I follow this one minute video, step by step (https://www.youtube.com/watch?v=BcnpzYE8VO8)
I get the 3D model but just one slice in particular gets this weird interlaced repetition pattern that you can see on the screenshot at the red panel (bottom left) and on the 3D model.
I tried with diferent segments of the sequence and it always happen at the same image, and there’s nothing particularly different about it.
All images in the stack must be the same.
image (12).png has only 3 components (RGB) while all the others have 4 components (RGBA). It would have been nicer if ITK (image processing library that Slicer uses for image reading) rejected this data set instead of showing a corrupted image - I’ve filed a bug report for you (see here).
To fix this problem, you need to save all the screenshots with the same settings (either RGB or RGBA works fine).
Note that 8-bit screenshots are not suitable for capturing CT data sets, as in the image that you get the noise is either magnitudes higher compared to the original 12-bit image, and/or details in high and/or low intensity regions are lost. You don’t have very accurate information on pixel size either.
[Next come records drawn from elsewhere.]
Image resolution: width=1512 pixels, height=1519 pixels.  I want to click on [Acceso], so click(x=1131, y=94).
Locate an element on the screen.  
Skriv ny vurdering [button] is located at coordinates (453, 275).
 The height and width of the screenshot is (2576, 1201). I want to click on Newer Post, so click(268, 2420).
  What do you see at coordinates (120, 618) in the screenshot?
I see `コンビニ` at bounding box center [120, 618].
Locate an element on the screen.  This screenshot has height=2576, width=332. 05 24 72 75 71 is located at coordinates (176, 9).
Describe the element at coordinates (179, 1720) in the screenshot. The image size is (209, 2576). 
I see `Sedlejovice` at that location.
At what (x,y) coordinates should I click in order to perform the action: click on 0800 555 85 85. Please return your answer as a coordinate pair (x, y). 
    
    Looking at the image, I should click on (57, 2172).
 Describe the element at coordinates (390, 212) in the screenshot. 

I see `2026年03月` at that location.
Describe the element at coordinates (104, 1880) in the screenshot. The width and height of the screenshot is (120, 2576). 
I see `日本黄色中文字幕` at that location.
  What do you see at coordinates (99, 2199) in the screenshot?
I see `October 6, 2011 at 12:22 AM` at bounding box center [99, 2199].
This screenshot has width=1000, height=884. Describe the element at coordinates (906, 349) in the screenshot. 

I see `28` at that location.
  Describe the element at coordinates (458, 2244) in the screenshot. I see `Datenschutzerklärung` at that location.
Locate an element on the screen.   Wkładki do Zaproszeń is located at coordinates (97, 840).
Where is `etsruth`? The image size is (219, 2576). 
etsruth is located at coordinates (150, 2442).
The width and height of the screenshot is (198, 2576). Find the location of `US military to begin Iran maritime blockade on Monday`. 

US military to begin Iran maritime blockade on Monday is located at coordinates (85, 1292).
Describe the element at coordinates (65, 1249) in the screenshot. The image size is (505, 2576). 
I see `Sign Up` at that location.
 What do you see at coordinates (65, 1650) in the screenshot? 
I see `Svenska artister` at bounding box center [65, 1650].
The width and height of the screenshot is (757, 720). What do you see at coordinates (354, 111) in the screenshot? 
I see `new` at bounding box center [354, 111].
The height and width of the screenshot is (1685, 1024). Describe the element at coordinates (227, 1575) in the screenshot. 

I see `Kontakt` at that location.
Many of the web DICOM viewers do not allow export of the actual data set to “prevent” leaking of patient data without permission, but the study protocol should allow you to obtain properly anonymized data sets that are not compromised in image quality. It is worth going through the process of getting proper images, as any results that you get from such low-quality 8-bit screenshots will not be representative of the results that you could get from the actual clinical images. If you don’t have a study protocol set up for this project then you are probably better off with using data from open image databases.